Brano selezionato
******************************
Sappiamo bene cosa significa per un giovane artigiano aprire oggi una partita Iva! Se poi ci mettiamo dentro anche la pandemia, dopo sei mesi dall’apertura della mia partita Iva, con il lockdown, posso dire che il mio primo anno è stato da paura». «Gli stessi ragazzi sgranano gli occhi quando gli dico il mestiere che faccio. Qualcuno mi chiede spiegazioni, perché loro sono figli di quella cultura moderna, dove le scarpe si buttano e non si riparano». Un mestiere che avrà un futuro o no? Qui tentenna nella risposta Arianna: «Non lo so, ma credo che ci aspettino tempi difficili». Più rassicurante invece è la madre Pia: «Io credo invece, che di calzolai il mondo avrà sempre bisogno. Se poi non ci fossero loro, restiamo noi “calzolaie”, poche ma determinate!» senza possibilità di smentita.
******************************
Dati forniti
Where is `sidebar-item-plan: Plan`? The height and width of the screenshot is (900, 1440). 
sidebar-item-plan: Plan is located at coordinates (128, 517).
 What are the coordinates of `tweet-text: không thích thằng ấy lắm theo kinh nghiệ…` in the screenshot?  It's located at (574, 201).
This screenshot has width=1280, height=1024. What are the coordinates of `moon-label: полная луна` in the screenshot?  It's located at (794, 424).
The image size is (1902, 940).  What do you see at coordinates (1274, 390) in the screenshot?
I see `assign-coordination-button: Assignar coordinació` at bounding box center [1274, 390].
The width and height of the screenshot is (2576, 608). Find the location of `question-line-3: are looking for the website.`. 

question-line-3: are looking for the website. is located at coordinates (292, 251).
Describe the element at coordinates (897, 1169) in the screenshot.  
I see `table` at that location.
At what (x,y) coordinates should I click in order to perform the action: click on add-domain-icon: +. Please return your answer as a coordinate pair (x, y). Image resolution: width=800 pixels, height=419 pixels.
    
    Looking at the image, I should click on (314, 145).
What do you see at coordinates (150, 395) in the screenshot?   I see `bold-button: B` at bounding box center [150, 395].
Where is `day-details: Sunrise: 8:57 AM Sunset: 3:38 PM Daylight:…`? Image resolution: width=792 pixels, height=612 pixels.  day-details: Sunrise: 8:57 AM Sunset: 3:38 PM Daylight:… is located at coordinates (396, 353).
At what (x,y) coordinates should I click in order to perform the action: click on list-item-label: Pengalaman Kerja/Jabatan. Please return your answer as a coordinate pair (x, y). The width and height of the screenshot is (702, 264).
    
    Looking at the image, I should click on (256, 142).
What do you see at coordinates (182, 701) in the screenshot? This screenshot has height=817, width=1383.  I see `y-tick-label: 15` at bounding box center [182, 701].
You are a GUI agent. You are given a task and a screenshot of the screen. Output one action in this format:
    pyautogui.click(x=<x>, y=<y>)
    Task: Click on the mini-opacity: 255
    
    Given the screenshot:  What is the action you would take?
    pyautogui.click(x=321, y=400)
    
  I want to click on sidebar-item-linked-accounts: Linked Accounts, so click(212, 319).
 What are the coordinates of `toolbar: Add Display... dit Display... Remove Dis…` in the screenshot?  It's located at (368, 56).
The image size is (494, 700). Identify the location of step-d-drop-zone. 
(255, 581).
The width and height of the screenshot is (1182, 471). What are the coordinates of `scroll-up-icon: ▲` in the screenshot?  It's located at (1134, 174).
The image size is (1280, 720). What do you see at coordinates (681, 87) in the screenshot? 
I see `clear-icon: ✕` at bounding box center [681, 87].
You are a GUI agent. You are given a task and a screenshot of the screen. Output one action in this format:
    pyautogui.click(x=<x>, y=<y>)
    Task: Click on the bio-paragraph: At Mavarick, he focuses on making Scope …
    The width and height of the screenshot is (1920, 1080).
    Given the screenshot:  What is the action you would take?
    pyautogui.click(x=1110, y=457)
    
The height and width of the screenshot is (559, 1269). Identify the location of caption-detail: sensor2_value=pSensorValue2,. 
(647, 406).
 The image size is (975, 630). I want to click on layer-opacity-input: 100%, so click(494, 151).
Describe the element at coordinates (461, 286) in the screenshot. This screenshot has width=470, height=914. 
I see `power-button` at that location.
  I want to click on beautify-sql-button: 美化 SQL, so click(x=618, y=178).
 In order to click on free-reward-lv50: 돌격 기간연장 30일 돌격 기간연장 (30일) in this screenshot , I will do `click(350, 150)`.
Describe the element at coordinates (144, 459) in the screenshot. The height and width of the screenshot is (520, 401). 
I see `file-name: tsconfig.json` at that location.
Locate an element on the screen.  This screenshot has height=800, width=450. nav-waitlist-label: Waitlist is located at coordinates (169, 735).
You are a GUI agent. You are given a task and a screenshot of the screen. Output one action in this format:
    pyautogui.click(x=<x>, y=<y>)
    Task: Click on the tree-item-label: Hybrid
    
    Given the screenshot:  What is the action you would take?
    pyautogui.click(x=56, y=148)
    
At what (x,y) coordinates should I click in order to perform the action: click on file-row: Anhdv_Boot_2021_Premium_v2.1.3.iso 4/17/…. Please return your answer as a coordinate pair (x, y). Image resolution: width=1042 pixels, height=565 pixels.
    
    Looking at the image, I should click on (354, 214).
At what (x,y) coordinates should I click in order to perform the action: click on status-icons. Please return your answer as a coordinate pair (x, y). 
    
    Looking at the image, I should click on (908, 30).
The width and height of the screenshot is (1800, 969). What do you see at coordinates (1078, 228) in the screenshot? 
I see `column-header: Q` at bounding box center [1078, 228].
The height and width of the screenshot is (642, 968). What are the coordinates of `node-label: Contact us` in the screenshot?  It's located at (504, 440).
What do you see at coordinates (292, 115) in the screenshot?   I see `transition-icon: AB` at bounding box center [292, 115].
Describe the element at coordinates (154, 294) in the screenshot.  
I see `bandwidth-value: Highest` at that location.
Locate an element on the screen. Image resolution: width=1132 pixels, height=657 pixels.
******************************
Compiti dell'esercizio
**1.** Secondo il brano, dopo quanti mesi dall'apertura della partita Iva è arrivato il lockdown?
**2.** Riassumi il brano in due frasi.
**3.** Riporta il passo del brano compreso tra "Sappiamo bene cosa" e "possibilità di smentita.", estremi inclusi.
Le voci sono materiale a sé, distinto dal brano.

Soluzioni
**1.** Dopo sei mesi.

**2.** Arianna racconta che il suo primo anno con la partita Iva, colpito dal lockdown, è stato durissimo e che i ragazzi si stupiscono del suo mestiere perché abituati a buttare le scarpe anziché ripararle. Sul futuro del mestiere lei prevede tempi difficili, mentre la madre Pia è convinta che il mondo avrà sempre bisogno di calzolai.

**3.**
Sappiamo bene cosa significa per un giovane artigiano aprire oggi una partita Iva! Se poi ci mettiamo dentro anche la pandemia, dopo sei mesi dall’apertura della mia partita Iva, con il lockdown, posso dire che il mio primo anno è stato da paura». «Gli stessi ragazzi sgranano gli occhi quando gli dico il mestiere che faccio. Qualcuno mi chiede spiegazioni, perché loro sono figli di quella cultura moderna, dove le scarpe si buttano e non si riparano». Un mestiere che avrà un futuro o no? Qui tentenna nella risposta Arianna: «Non lo so, ma credo che ci aspettino tempi difficili». Più rassicurante invece è la madre Pia: «Io credo invece, che di calzolai il mondo avrà sempre bisogno. Se poi non ci fossero loro, restiamo noi “calzolaie”, poche ma determinate!» senza possibilità di smentita.